From   Ryan Edwards <[email protected]>
To   <[email protected]>
Subject   st: Error with ystar margins after svy, subpop(): tobit
Date   Thu, 10 Mar 2011 18:57:39 -0500

Here's the setup:

o  fully updated StataMP v.11.1
o  svyset national repeated cross sectional data with state-level clustering and pweight
o  time-use data that is heavily heaped at zeros, so I need a tobit or something similar
o  interesting differences in responses to covariates across age/sex subgroups, so I need subpop()

I want to run:

. svy, subpop(subgroup1): tobit y x1 x2 x3, ll(0)
. margins, dydx(x1) predict(ystar(0,.))

That is, I want to transform the tobit's coefficient estimates (the beta's) into marginal effects on the observed (truncated) variable, ystar.  But when I do this on some (but not all) of the subgroups, Stata won't comply, and tells me:

missing predicted values encountered within the estimation sample
r(322);

If I break the cardinal rule of svy estimation and use an "if" or just drop all obs outside subgroup1, then Stata will happily return a marginal effect on ystar, but the standard errors in those estimations are indeed different than in the subpop estimation, as the Stata documentation warns.

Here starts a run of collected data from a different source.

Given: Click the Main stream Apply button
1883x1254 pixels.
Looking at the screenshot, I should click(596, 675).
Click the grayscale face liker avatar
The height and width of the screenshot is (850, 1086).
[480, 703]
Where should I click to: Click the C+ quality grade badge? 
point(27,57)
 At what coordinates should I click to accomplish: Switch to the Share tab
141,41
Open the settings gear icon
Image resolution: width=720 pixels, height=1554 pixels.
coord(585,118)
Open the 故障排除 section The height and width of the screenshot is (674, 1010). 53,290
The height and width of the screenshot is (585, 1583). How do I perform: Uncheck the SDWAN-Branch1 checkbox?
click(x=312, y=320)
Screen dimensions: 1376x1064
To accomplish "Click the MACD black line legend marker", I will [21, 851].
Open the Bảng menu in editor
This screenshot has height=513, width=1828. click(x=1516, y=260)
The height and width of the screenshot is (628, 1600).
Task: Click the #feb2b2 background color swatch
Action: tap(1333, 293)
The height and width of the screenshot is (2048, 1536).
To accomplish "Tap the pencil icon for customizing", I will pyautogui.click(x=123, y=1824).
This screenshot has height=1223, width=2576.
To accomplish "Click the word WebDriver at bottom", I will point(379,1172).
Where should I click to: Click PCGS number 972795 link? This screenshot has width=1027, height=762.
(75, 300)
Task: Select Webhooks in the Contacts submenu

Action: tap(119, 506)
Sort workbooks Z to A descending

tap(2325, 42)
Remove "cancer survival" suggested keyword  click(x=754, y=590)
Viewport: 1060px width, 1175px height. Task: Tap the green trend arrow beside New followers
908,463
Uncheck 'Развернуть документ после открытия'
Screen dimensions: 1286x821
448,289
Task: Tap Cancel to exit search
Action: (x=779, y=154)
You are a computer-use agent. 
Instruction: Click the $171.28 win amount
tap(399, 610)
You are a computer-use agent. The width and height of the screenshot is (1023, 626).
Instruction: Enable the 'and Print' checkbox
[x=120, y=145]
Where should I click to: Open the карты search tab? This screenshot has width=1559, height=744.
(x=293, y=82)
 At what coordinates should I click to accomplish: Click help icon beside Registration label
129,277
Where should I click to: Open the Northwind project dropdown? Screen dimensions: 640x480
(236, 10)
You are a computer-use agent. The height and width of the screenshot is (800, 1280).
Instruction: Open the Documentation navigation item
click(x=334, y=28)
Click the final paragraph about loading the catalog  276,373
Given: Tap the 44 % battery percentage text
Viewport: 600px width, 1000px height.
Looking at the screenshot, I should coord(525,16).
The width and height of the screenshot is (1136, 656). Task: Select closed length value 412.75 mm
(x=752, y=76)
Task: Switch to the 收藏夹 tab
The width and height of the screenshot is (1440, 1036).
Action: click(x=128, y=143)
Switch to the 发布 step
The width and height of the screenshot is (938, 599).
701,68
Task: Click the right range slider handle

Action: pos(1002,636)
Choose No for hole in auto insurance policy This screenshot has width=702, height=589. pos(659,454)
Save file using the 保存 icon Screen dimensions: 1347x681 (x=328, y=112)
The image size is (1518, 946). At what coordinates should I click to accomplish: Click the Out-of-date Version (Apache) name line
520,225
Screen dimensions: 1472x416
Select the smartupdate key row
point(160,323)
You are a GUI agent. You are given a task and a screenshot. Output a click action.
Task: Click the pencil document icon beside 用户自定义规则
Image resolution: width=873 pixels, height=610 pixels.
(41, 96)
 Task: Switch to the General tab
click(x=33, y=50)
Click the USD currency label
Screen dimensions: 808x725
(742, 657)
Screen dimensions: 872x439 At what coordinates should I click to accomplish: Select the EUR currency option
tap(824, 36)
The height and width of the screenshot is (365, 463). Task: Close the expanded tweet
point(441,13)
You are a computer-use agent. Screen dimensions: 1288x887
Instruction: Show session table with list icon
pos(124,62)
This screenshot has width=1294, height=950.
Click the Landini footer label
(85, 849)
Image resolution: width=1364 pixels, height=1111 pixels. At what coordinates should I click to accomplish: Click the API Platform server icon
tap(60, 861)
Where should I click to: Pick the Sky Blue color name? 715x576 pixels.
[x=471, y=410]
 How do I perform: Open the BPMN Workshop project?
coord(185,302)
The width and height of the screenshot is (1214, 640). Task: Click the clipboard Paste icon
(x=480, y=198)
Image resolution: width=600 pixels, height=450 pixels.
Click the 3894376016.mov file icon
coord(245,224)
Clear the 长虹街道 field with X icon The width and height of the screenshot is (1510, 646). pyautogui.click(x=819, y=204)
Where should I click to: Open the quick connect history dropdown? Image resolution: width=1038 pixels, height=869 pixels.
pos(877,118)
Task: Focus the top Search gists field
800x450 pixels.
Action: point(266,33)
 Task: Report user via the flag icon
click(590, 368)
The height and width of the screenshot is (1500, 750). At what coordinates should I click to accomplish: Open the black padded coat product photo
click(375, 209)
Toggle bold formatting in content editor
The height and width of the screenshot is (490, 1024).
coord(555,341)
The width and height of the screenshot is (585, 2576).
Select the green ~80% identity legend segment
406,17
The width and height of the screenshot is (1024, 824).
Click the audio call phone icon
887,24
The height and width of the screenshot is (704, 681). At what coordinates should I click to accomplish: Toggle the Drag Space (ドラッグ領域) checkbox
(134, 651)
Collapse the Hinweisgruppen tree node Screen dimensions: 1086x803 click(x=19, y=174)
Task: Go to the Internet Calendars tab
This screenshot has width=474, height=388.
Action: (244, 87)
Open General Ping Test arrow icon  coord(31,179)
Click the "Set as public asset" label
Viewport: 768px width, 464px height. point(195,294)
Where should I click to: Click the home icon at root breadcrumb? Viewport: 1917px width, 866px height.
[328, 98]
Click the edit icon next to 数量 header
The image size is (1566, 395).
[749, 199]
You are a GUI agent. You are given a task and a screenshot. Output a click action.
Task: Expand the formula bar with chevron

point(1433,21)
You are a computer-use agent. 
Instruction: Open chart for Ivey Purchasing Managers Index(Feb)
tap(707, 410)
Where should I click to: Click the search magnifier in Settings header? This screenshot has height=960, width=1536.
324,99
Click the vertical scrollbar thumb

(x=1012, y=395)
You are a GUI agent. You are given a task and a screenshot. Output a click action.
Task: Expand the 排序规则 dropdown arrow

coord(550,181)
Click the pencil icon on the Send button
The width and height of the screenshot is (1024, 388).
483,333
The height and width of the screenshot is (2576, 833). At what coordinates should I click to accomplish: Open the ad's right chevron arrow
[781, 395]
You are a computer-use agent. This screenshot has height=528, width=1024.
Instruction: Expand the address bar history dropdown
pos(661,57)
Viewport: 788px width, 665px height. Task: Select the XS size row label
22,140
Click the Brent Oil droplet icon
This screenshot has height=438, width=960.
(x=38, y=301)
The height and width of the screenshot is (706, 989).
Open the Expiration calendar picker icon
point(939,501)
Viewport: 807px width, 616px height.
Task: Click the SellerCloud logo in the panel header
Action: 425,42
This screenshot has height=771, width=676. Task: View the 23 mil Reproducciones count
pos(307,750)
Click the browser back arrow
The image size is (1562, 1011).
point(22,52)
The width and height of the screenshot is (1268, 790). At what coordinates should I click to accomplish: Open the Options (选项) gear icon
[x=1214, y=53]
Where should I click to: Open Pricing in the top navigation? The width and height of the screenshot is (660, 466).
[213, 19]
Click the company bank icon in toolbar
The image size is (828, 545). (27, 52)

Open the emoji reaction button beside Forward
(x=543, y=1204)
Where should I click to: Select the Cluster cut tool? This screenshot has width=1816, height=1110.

The error seems to be specific to tobit with svy with subpop when asking for the ystar marginal effect.  Asking for the regular margins dydx works, which stands to reason since it's just regurgitating the regression output.  The problem also goes away, e.g., if I run svy-subpop-reg or plain old tobit-if without svy.  It also isn't an issue when running svy-subpop-probit on the very same data, probably because there's no ystar analog.

I see a similar error if, after the svy subpop tobit, I instead ask for the outdated

. mfx compute, predict(ystar(0,.))

For the x1 in question, Stata returns a "." as the marginal effect on ystar, although there is no formal error message.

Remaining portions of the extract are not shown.